#### [What you need to do]
Copy the lines below word for word, from the first one through the line that contains "(x=37, y=206)". Stop there.

#### [Information supplied]
=-=-=-=-=

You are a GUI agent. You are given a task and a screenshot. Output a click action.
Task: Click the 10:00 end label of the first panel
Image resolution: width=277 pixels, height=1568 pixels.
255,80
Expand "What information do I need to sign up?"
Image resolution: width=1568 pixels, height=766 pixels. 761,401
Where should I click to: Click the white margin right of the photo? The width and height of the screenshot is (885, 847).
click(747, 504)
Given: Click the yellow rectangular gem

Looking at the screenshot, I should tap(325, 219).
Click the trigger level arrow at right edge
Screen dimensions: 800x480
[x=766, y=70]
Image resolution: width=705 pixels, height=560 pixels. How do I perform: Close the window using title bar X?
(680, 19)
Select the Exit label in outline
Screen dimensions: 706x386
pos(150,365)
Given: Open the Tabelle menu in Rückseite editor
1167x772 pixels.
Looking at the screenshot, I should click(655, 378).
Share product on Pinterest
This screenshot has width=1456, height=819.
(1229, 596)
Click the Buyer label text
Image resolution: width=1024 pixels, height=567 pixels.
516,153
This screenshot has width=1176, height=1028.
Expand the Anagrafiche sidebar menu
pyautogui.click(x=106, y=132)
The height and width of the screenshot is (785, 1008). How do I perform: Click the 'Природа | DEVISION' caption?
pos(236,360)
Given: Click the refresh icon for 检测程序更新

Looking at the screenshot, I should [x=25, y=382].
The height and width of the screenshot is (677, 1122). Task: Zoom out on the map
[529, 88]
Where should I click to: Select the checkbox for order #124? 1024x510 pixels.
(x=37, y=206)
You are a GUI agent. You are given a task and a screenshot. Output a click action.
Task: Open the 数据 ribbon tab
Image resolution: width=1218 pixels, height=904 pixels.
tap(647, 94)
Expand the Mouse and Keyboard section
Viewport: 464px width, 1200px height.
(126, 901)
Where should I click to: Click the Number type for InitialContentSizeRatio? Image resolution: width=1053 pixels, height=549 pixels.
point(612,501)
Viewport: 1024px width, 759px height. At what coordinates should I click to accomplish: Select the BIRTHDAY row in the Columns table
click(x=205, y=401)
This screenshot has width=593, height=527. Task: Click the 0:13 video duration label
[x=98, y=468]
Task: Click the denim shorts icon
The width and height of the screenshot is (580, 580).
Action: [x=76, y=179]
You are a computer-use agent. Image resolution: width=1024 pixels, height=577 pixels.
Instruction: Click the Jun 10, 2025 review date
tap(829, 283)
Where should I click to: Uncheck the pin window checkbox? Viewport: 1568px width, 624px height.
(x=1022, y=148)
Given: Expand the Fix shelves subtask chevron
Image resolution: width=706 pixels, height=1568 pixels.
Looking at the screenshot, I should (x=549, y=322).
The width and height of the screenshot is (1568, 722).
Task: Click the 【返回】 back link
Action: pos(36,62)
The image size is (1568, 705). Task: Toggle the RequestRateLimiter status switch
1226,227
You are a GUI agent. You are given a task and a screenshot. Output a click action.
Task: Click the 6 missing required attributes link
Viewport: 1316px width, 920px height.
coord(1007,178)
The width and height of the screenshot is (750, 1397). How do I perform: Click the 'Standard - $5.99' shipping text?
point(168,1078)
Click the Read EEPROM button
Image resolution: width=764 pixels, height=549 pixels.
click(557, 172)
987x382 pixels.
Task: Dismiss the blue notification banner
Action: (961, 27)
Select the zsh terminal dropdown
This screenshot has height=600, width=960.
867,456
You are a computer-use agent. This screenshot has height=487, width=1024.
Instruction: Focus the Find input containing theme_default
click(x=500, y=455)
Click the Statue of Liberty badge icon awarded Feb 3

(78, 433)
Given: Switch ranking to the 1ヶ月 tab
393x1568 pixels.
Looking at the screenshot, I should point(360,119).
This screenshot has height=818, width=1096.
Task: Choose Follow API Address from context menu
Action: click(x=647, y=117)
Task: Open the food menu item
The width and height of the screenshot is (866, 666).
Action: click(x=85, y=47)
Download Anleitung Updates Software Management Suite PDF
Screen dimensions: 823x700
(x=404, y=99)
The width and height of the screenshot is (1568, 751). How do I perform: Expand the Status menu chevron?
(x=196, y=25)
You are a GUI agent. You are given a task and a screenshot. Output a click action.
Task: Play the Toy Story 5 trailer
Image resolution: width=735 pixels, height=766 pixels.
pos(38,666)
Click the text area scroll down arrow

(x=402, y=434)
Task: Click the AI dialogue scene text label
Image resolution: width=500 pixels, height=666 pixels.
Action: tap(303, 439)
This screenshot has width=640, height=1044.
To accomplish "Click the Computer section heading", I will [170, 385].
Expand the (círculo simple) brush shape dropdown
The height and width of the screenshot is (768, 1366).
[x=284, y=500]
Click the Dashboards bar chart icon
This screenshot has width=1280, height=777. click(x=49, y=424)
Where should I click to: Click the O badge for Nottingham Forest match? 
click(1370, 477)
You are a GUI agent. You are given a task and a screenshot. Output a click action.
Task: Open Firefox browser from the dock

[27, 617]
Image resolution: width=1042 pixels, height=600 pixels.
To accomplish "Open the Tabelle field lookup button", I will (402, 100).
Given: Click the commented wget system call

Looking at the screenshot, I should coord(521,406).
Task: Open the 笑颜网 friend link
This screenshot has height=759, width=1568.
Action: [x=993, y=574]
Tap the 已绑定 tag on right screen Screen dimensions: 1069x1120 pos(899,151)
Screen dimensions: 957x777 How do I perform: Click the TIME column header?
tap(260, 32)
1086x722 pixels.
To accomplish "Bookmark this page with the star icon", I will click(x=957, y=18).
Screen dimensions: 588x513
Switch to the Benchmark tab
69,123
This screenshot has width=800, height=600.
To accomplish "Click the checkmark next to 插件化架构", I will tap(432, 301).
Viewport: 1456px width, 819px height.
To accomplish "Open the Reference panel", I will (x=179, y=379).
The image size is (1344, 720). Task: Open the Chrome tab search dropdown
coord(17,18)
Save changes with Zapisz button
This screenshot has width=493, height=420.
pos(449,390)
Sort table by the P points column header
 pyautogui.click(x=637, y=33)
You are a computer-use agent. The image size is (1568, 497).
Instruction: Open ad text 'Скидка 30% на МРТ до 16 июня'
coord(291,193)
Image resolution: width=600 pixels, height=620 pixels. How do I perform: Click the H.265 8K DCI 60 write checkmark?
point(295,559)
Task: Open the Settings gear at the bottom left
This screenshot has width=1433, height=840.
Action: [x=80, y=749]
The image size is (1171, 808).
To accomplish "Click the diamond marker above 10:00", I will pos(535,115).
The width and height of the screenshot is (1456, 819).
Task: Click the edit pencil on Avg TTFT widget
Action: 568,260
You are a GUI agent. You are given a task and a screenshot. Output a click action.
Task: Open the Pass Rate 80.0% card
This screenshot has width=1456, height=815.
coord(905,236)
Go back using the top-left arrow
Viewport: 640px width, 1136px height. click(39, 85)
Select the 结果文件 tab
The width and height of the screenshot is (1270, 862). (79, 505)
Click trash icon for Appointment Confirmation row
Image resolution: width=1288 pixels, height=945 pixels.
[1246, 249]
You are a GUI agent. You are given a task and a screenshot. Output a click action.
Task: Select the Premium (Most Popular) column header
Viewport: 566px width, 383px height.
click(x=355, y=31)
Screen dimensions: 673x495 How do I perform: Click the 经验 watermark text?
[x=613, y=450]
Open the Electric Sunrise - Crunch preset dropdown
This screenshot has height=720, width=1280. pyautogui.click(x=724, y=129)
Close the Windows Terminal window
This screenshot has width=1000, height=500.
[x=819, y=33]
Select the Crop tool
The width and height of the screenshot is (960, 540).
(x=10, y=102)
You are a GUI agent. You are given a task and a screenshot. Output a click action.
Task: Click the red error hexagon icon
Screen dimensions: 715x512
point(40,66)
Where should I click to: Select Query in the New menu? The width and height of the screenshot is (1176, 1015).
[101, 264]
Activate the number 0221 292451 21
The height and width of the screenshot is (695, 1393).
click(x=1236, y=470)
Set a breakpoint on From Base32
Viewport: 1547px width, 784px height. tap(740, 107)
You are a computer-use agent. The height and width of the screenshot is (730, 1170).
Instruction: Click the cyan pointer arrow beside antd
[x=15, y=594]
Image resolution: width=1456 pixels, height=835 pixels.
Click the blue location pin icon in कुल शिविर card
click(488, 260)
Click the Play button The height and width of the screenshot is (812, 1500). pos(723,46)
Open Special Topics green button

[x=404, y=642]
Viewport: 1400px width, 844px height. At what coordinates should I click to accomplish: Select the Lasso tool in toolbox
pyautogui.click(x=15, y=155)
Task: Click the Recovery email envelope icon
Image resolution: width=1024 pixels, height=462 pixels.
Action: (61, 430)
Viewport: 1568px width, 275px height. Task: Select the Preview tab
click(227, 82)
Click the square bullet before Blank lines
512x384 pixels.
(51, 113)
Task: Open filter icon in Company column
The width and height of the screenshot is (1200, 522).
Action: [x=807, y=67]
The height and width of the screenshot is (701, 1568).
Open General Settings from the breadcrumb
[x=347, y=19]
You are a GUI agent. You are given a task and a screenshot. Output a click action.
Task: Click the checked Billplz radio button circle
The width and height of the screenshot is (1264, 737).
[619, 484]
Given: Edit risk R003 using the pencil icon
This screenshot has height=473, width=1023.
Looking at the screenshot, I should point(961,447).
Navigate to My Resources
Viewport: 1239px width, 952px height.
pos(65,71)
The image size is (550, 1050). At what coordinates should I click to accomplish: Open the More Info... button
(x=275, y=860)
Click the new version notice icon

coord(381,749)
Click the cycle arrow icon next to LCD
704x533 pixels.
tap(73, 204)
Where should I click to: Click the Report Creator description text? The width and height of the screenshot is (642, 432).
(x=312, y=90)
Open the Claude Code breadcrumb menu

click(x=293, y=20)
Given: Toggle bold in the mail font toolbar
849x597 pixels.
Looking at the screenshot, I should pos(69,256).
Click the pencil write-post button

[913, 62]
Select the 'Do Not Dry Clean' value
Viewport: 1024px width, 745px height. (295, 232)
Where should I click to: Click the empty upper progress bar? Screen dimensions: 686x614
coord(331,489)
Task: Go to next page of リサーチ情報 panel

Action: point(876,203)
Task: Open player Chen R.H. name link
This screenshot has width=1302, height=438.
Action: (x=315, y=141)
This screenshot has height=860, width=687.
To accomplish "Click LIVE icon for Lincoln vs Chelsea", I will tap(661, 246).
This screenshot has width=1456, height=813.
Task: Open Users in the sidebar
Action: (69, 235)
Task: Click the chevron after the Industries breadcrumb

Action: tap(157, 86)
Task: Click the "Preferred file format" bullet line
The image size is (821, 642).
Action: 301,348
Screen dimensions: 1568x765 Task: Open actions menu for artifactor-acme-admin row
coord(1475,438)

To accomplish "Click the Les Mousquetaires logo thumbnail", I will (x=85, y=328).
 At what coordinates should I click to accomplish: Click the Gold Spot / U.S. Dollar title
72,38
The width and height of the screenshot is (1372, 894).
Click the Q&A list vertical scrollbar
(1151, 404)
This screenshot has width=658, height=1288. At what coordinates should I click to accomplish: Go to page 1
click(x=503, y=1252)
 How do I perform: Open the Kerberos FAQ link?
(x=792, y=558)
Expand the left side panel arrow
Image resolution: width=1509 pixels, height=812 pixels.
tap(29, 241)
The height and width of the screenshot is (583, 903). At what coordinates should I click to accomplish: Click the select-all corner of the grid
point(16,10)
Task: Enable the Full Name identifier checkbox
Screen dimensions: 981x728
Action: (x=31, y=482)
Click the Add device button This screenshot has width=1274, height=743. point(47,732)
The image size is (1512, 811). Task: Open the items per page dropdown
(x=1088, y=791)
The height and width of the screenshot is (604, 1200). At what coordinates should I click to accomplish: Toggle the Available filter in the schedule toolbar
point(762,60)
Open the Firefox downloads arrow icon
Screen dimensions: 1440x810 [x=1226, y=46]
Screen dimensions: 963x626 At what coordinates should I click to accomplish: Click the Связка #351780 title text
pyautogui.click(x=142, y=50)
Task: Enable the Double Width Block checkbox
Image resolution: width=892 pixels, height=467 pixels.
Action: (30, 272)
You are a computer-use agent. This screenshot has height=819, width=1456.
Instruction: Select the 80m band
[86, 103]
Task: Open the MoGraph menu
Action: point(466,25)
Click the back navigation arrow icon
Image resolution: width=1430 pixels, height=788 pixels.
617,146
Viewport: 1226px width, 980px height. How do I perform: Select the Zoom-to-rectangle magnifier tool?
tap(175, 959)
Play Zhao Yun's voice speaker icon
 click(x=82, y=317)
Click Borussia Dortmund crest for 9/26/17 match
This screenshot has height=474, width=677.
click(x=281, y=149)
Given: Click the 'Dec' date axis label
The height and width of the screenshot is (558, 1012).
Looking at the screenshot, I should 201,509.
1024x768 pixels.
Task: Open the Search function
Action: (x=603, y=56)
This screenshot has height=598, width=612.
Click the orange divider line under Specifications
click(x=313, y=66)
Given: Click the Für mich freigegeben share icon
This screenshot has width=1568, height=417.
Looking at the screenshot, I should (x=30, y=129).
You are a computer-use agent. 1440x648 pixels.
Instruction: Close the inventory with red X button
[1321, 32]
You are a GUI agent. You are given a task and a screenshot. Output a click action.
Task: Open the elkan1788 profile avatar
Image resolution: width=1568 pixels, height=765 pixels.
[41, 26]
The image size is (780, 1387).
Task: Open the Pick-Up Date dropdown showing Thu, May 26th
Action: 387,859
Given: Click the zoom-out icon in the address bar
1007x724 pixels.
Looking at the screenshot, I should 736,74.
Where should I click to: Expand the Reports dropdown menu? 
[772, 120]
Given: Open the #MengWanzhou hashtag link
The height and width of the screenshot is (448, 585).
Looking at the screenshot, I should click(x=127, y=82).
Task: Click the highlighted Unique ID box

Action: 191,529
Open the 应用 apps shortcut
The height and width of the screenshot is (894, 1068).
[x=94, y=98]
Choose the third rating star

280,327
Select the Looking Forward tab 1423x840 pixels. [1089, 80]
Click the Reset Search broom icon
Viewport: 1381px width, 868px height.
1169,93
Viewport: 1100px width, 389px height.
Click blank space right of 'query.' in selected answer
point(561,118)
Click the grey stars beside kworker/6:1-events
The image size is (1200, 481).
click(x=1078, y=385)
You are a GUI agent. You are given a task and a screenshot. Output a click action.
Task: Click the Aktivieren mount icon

=-=-=-=-=

#### [Exercise solution]
You are a GUI agent. You are given a task and a screenshot. Output a click action.
Task: Click the 10:00 end label of the first panel
Image resolution: width=277 pixels, height=1568 pixels.
255,80
Expand "What information do I need to sign up?"
Image resolution: width=1568 pixels, height=766 pixels. 761,401
Where should I click to: Click the white margin right of the photo? The width and height of the screenshot is (885, 847).
click(747, 504)
Given: Click the yellow rectangular gem

Looking at the screenshot, I should tap(325, 219).
Click the trigger level arrow at right edge
Screen dimensions: 800x480
[x=766, y=70]
Image resolution: width=705 pixels, height=560 pixels. How do I perform: Close the window using title bar X?
(680, 19)
Select the Exit label in outline
Screen dimensions: 706x386
pos(150,365)
Given: Open the Tabelle menu in Rückseite editor
1167x772 pixels.
Looking at the screenshot, I should click(655, 378).
Share product on Pinterest
This screenshot has width=1456, height=819.
(1229, 596)
Click the Buyer label text
Image resolution: width=1024 pixels, height=567 pixels.
516,153
This screenshot has width=1176, height=1028.
Expand the Anagrafiche sidebar menu
pyautogui.click(x=106, y=132)
The height and width of the screenshot is (785, 1008). How do I perform: Click the 'Природа | DEVISION' caption?
pos(236,360)
Given: Click the refresh icon for 检测程序更新

Looking at the screenshot, I should [x=25, y=382].
The height and width of the screenshot is (677, 1122). Task: Zoom out on the map
[529, 88]
Where should I click to: Select the checkbox for order #124? 1024x510 pixels.
(x=37, y=206)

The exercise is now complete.